▶ _ACTION ITEM_: Swap every "GUI agent" in the material below for "screen assistant" and reproduce the material with everything else unchanged.

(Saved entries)
________
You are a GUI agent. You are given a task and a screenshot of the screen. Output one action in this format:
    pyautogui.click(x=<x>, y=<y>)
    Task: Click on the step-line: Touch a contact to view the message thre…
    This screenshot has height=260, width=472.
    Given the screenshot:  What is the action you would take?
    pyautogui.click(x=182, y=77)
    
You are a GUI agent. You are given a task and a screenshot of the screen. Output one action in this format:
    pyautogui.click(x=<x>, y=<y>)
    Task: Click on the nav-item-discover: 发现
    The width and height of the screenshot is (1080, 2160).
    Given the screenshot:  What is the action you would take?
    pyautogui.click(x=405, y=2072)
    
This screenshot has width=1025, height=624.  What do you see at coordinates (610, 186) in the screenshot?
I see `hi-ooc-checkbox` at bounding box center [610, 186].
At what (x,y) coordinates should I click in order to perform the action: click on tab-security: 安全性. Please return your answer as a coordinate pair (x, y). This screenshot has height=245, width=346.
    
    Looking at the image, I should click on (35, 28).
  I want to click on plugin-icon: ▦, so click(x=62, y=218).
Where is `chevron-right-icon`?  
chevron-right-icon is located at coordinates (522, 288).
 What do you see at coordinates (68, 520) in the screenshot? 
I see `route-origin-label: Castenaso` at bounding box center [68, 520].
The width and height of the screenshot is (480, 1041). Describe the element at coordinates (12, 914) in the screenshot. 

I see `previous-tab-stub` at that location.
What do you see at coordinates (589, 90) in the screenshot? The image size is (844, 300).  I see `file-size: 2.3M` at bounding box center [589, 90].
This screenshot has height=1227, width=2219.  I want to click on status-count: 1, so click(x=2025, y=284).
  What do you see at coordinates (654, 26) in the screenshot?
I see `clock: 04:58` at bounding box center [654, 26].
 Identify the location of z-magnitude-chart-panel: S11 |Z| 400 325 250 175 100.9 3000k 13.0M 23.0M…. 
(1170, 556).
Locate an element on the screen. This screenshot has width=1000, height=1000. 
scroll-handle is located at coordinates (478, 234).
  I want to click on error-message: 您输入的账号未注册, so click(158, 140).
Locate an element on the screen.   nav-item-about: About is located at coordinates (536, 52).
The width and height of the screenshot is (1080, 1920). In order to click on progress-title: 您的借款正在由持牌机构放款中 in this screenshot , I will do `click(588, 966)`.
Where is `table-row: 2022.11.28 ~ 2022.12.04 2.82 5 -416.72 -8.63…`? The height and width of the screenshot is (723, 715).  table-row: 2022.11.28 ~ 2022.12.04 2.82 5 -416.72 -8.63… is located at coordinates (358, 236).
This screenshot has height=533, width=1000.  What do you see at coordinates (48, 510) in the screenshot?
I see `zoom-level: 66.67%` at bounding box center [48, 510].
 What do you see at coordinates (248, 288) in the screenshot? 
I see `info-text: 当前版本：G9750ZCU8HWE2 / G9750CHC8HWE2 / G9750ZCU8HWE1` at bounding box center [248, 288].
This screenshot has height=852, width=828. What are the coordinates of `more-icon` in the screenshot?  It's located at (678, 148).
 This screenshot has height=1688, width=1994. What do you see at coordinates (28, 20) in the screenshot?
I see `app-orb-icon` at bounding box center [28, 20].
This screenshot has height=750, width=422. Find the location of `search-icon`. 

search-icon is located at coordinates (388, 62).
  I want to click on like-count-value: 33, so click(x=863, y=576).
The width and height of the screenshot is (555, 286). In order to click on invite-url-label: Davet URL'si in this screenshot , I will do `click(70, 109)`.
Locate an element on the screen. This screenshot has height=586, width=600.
________
▶ _ANSWER FOR THE TASK_:
You are a screen assistant. You are given a task and a screenshot of the screen. Output one action in this format:
    pyautogui.click(x=<x>, y=<y>)
    Task: Click on the step-line: Touch a contact to view the message thre…
    This screenshot has height=260, width=472.
    Given the screenshot:  What is the action you would take?
    pyautogui.click(x=182, y=77)
    
You are a screen assistant. You are given a task and a screenshot of the screen. Output one action in this format:
    pyautogui.click(x=<x>, y=<y>)
    Task: Click on the nav-item-discover: 发现
    The width and height of the screenshot is (1080, 2160).
    Given the screenshot:  What is the action you would take?
    pyautogui.click(x=405, y=2072)
    
This screenshot has width=1025, height=624.  What do you see at coordinates (610, 186) in the screenshot?
I see `hi-ooc-checkbox` at bounding box center [610, 186].
At what (x,y) coordinates should I click in order to perform the action: click on tab-security: 安全性. Please return your answer as a coordinate pair (x, y). This screenshot has height=245, width=346.
    
    Looking at the image, I should click on (35, 28).
  I want to click on plugin-icon: ▦, so click(x=62, y=218).
Where is `chevron-right-icon`?  
chevron-right-icon is located at coordinates (522, 288).
 What do you see at coordinates (68, 520) in the screenshot? 
I see `route-origin-label: Castenaso` at bounding box center [68, 520].
The width and height of the screenshot is (480, 1041). Describe the element at coordinates (12, 914) in the screenshot. 

I see `previous-tab-stub` at that location.
What do you see at coordinates (589, 90) in the screenshot? The image size is (844, 300).  I see `file-size: 2.3M` at bounding box center [589, 90].
This screenshot has height=1227, width=2219.  I want to click on status-count: 1, so click(x=2025, y=284).
  What do you see at coordinates (654, 26) in the screenshot?
I see `clock: 04:58` at bounding box center [654, 26].
 Identify the location of z-magnitude-chart-panel: S11 |Z| 400 325 250 175 100.9 3000k 13.0M 23.0M…. 
(1170, 556).
Locate an element on the screen. This screenshot has width=1000, height=1000. 
scroll-handle is located at coordinates (478, 234).
  I want to click on error-message: 您输入的账号未注册, so click(158, 140).
Locate an element on the screen.   nav-item-about: About is located at coordinates (536, 52).
The width and height of the screenshot is (1080, 1920). In order to click on progress-title: 您的借款正在由持牌机构放款中 in this screenshot , I will do `click(588, 966)`.
Where is `table-row: 2022.11.28 ~ 2022.12.04 2.82 5 -416.72 -8.63…`? The height and width of the screenshot is (723, 715).  table-row: 2022.11.28 ~ 2022.12.04 2.82 5 -416.72 -8.63… is located at coordinates (358, 236).
This screenshot has height=533, width=1000.  What do you see at coordinates (48, 510) in the screenshot?
I see `zoom-level: 66.67%` at bounding box center [48, 510].
 What do you see at coordinates (248, 288) in the screenshot? 
I see `info-text: 当前版本：G9750ZCU8HWE2 / G9750CHC8HWE2 / G9750ZCU8HWE1` at bounding box center [248, 288].
This screenshot has height=852, width=828. What are the coordinates of `more-icon` in the screenshot?  It's located at (678, 148).
 This screenshot has height=1688, width=1994. What do you see at coordinates (28, 20) in the screenshot?
I see `app-orb-icon` at bounding box center [28, 20].
This screenshot has height=750, width=422. Find the location of `search-icon`. 

search-icon is located at coordinates (388, 62).
  I want to click on like-count-value: 33, so click(x=863, y=576).
The width and height of the screenshot is (555, 286). In order to click on invite-url-label: Davet URL'si in this screenshot , I will do `click(70, 109)`.
Locate an element on the screen. This screenshot has height=586, width=600.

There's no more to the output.